About this exercise – Print the data word for word from the start through the line containing "row-divider-top is located", leaving out the pictures.
*** Opening of Exercise input ***
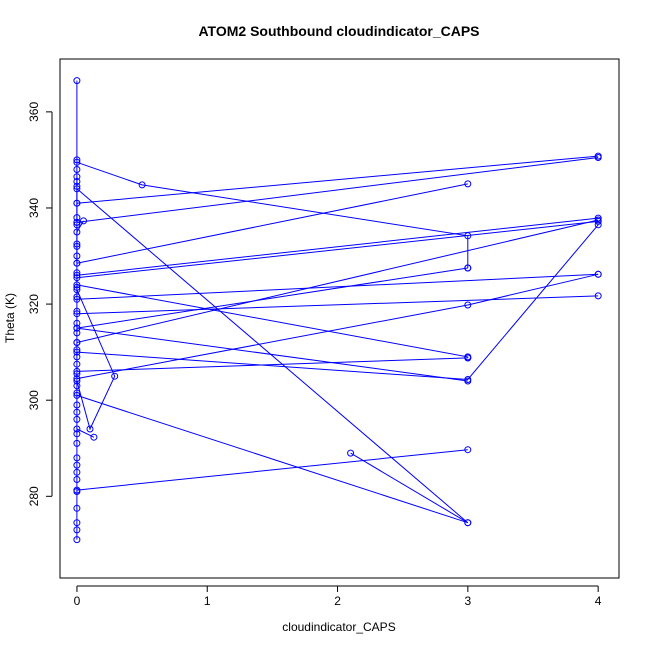 This screenshot has height=650, width=650. Describe the element at coordinates (598, 601) in the screenshot. I see `x-tick-label: 4` at that location.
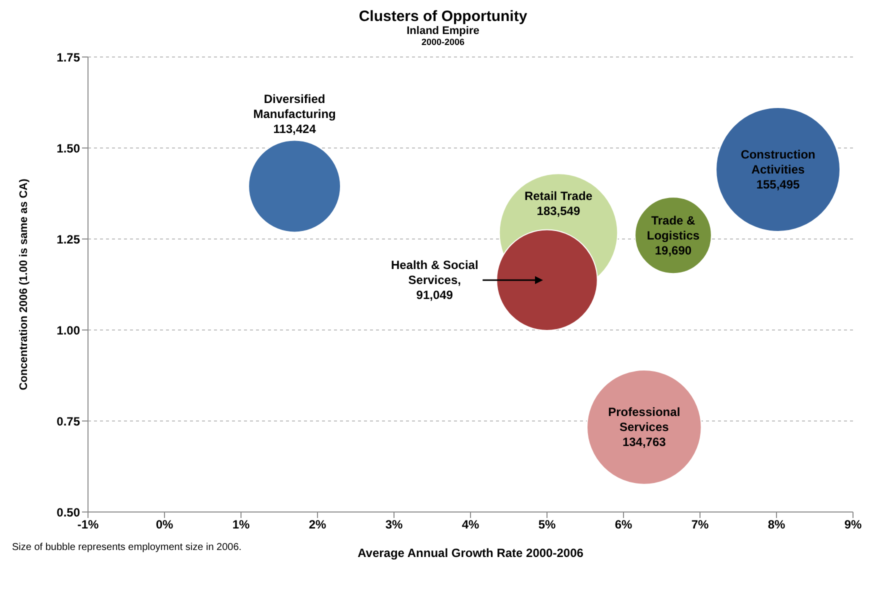 The image size is (885, 616). What do you see at coordinates (434, 273) in the screenshot?
I see `series-label: Health & Social Services,` at bounding box center [434, 273].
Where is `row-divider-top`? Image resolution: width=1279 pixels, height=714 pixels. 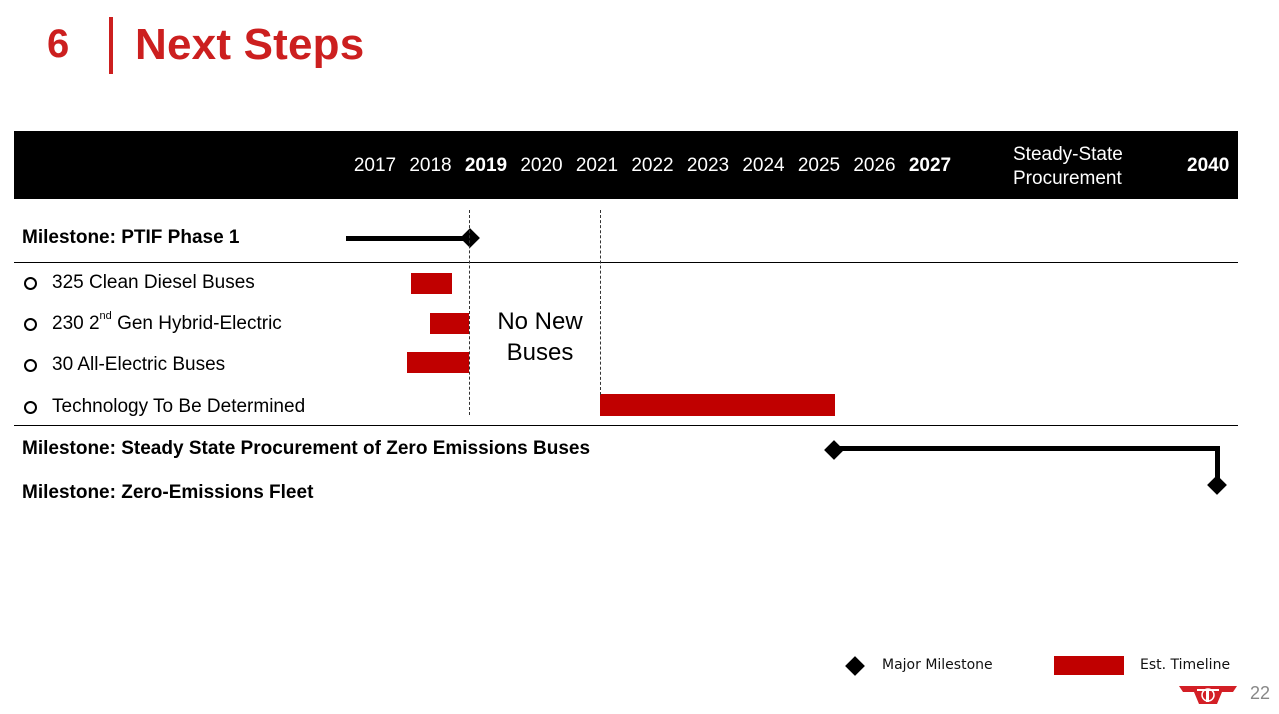
row-divider-top is located at coordinates (626, 262).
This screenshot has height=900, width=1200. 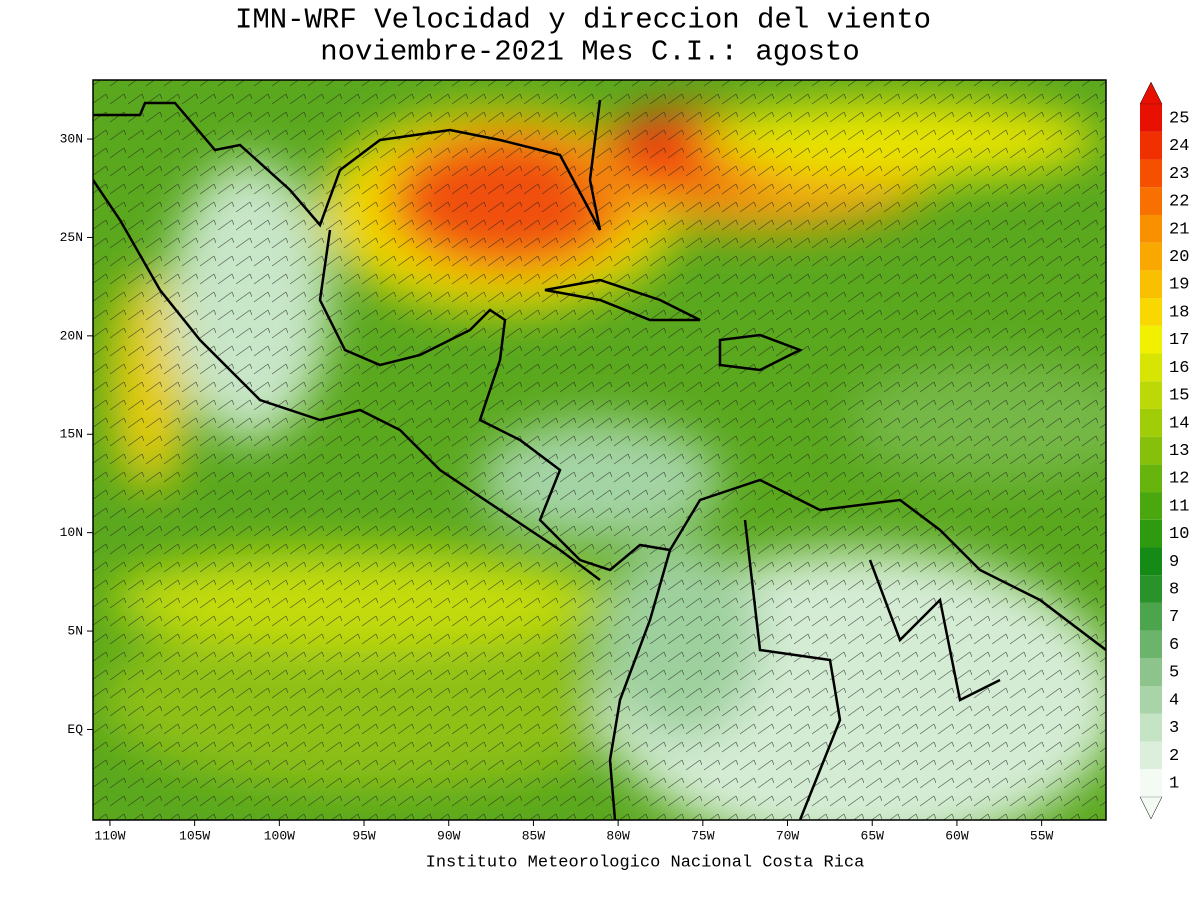 What do you see at coordinates (1179, 174) in the screenshot?
I see `colorbar-label: 23` at bounding box center [1179, 174].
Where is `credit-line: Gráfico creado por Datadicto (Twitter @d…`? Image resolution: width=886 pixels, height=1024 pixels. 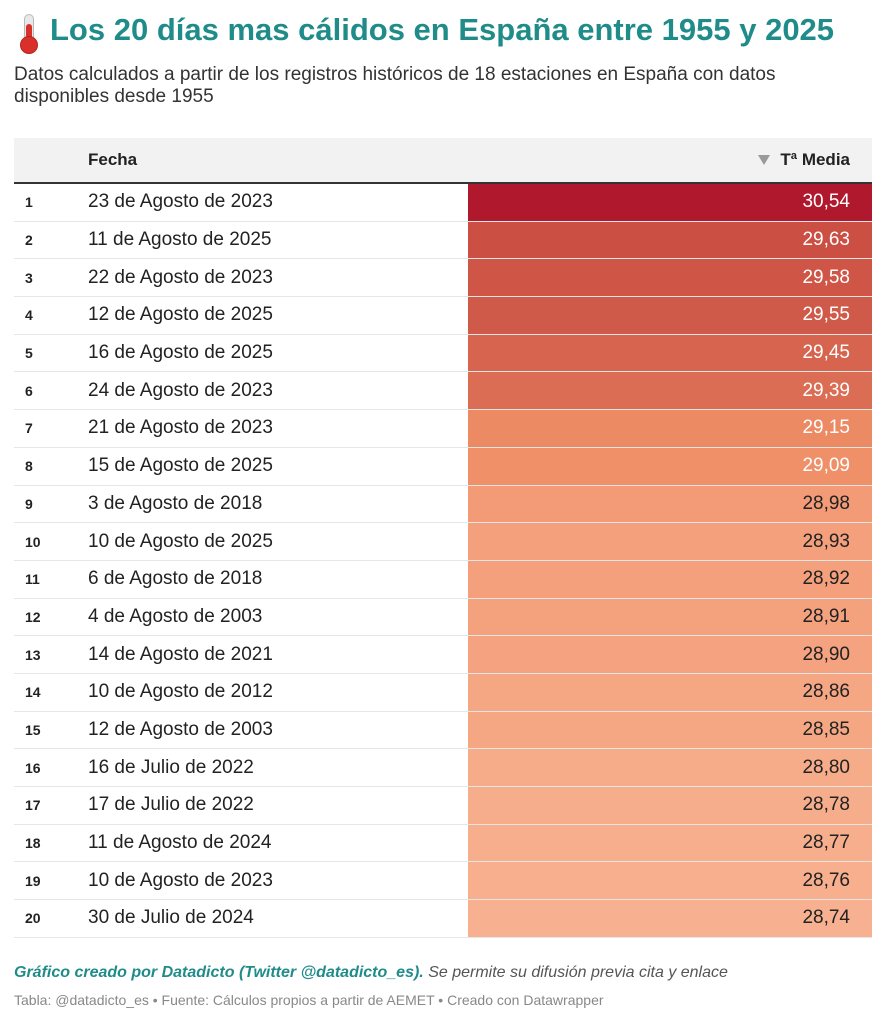 credit-line: Gráfico creado por Datadicto (Twitter @d… is located at coordinates (371, 973).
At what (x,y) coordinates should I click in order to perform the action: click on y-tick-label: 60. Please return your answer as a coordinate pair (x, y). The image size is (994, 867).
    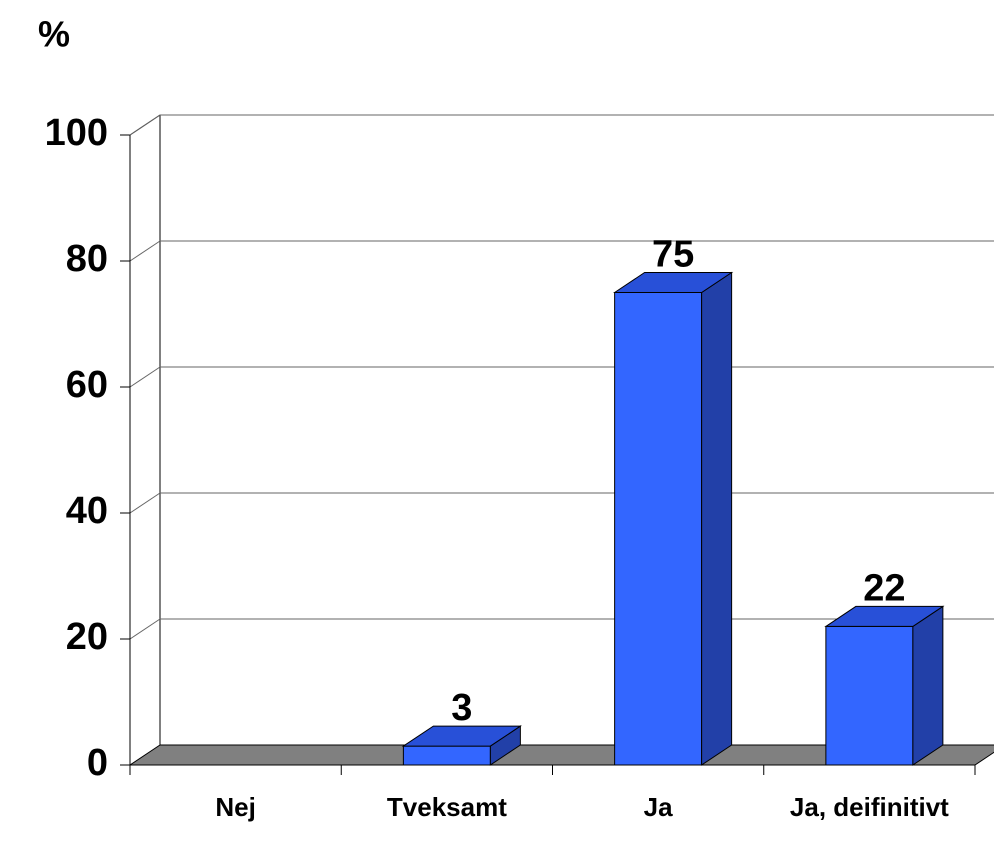
    Looking at the image, I should click on (87, 385).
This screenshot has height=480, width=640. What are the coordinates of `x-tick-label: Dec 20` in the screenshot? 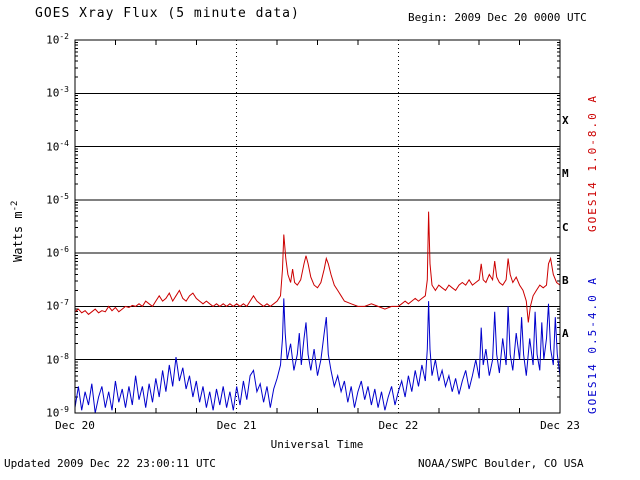 It's located at (75, 426).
*** Close of Exercise input ***
Response area –
 This screenshot has height=650, width=650. Describe the element at coordinates (598, 601) in the screenshot. I see `x-tick-label: 4` at that location.
 The image size is (885, 616). What do you see at coordinates (434, 273) in the screenshot?
I see `series-label: Health & Social Services,` at bounding box center [434, 273].
Where is `row-divider-top`? Image resolution: width=1279 pixels, height=714 pixels. 
row-divider-top is located at coordinates (626, 262).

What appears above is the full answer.